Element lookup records
========

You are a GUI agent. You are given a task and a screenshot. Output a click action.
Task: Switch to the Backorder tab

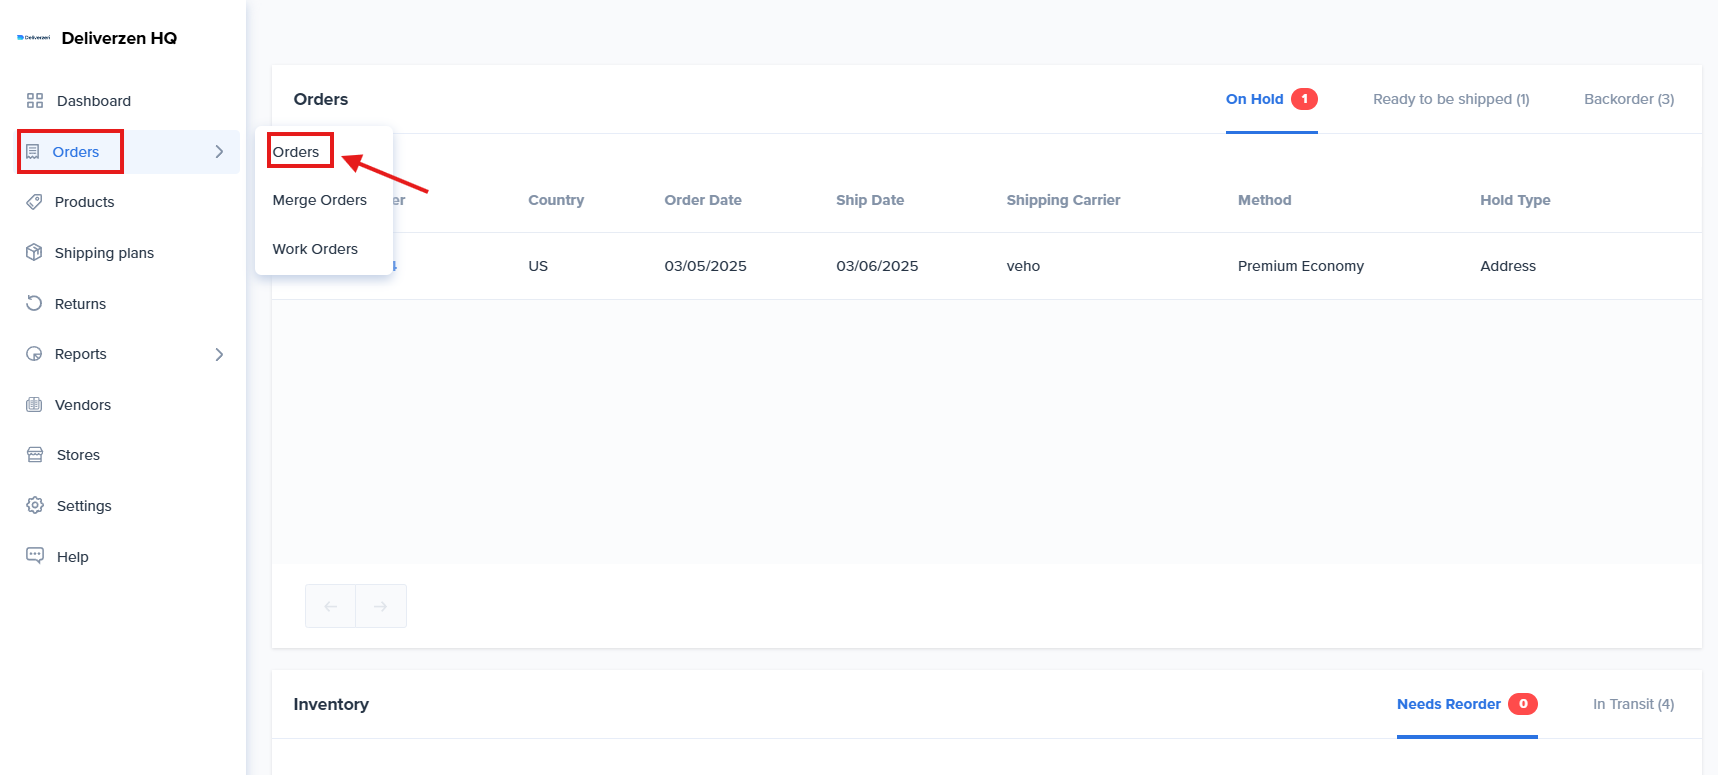pyautogui.click(x=1628, y=99)
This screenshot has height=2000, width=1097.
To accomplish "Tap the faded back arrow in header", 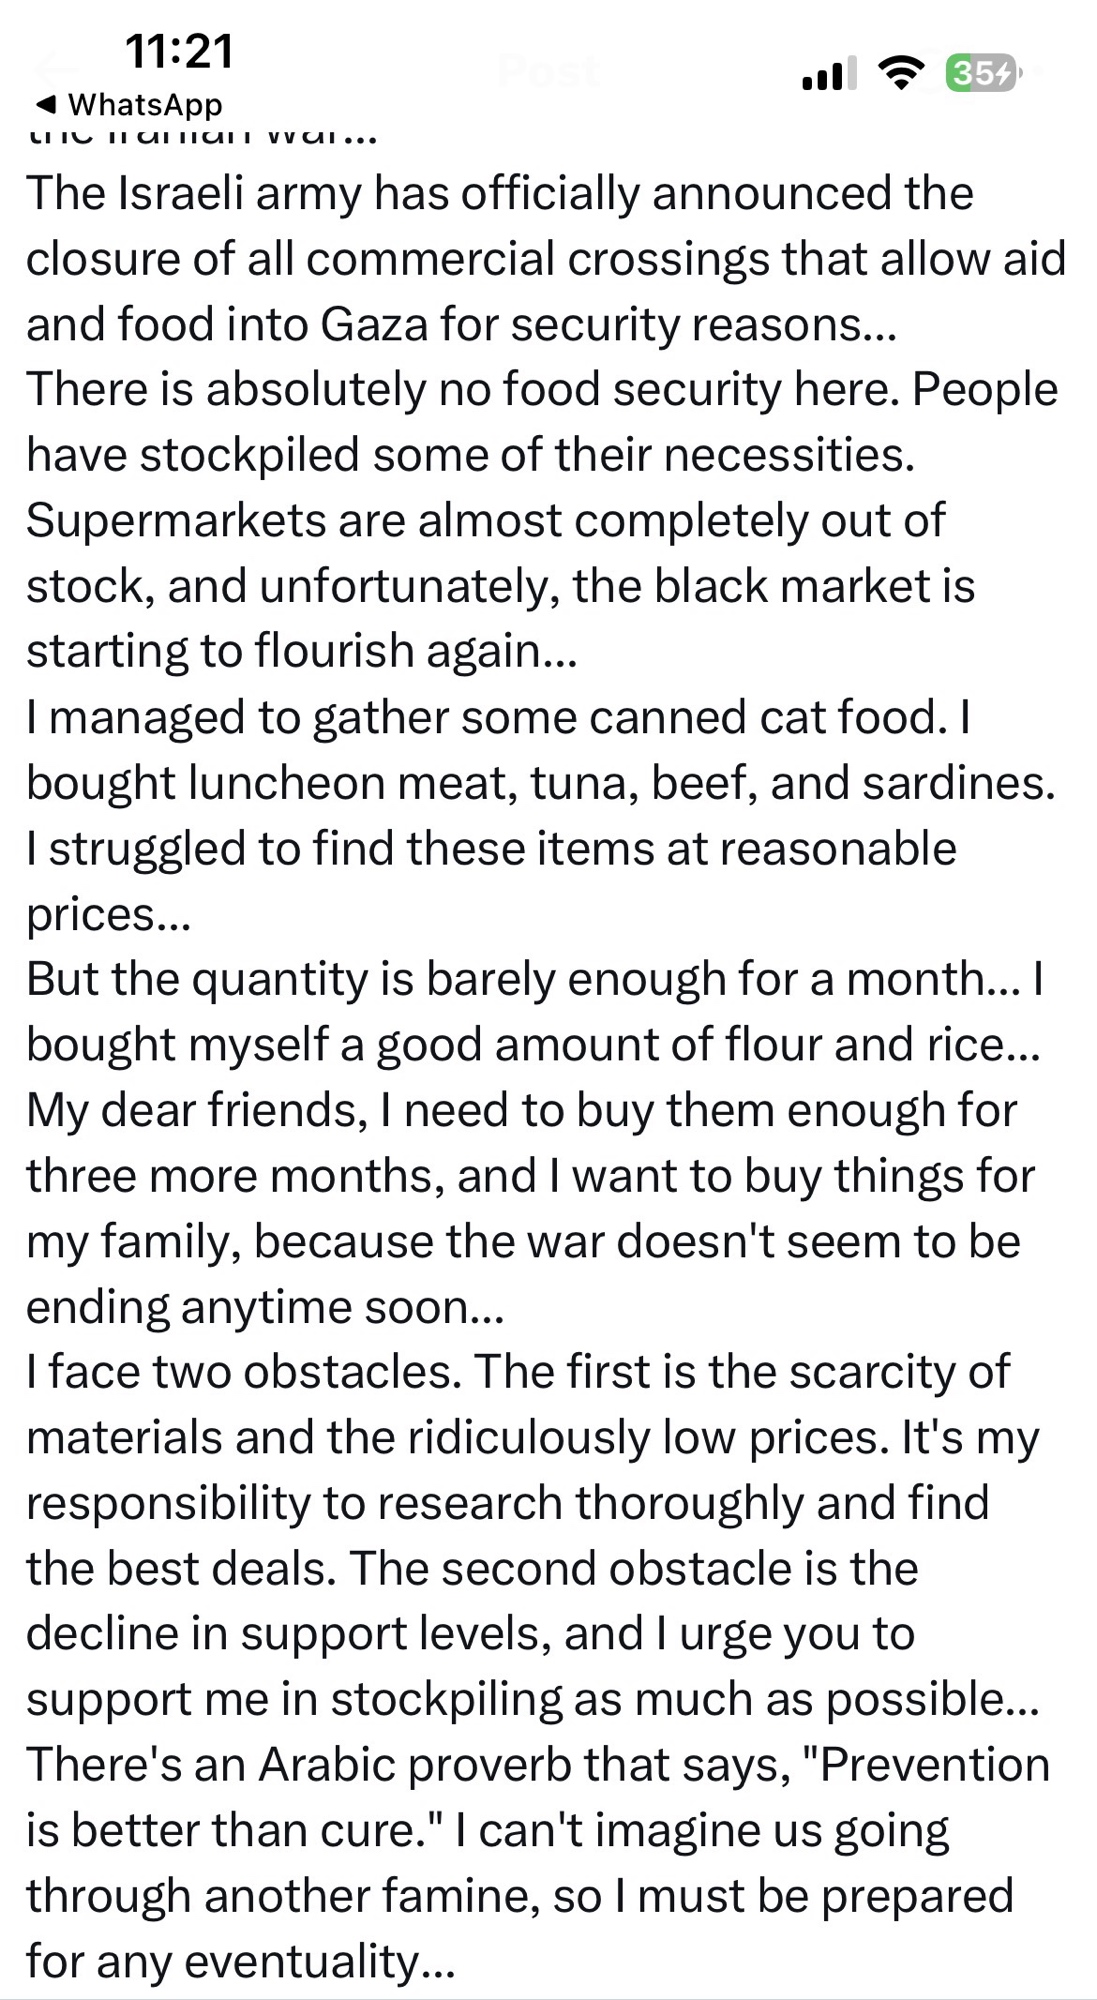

========

• [Aim of the exercise] Rewrite all the records above, substituting "screen capture" for every occurrence of "screenshot" and leaving everything else the same. Omit the pictures from your answer.

• [Task answer]
You are a GUI agent. You are given a task and a screen capture. Output a click action.
Task: Switch to the Backorder tab

pyautogui.click(x=1628, y=99)
This screen capture has height=2000, width=1097.
To accomplish "Tap the faded back arrow in header", 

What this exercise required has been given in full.